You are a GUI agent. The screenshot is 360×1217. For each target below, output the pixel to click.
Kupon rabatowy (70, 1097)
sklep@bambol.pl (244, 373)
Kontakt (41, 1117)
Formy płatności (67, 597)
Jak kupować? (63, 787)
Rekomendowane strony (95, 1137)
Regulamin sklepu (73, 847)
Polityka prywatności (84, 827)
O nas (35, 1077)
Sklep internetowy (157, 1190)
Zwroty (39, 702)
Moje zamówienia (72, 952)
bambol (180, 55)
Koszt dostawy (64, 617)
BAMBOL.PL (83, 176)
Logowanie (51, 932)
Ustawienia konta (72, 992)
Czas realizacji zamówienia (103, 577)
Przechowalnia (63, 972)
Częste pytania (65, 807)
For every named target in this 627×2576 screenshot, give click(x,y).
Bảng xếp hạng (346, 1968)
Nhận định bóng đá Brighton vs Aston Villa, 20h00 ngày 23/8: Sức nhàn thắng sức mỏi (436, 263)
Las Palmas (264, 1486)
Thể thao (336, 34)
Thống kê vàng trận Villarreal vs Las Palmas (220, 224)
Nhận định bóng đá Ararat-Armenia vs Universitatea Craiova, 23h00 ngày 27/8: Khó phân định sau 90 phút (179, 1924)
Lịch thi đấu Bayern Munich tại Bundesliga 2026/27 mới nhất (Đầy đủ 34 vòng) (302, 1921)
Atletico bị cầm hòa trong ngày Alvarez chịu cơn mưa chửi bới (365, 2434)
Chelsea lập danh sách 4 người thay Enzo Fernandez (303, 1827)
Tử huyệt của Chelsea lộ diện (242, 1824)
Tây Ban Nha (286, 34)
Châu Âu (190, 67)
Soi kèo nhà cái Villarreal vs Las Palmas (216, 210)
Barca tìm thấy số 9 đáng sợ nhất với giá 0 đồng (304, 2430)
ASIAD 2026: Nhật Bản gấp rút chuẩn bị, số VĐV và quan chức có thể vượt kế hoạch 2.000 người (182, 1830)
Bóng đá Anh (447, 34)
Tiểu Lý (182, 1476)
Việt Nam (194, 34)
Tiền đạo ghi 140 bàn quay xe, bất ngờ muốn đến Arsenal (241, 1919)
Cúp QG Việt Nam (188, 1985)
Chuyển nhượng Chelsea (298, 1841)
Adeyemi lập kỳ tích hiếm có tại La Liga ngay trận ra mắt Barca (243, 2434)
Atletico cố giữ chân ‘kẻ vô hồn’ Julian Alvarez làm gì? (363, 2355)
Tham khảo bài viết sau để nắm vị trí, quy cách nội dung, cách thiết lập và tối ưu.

******

**Problem details:** Copy each line above that contains the word "zamówienia".

**Written response:**
Moje zamówienia (72, 952)
Czas realizacji zamówienia (103, 577)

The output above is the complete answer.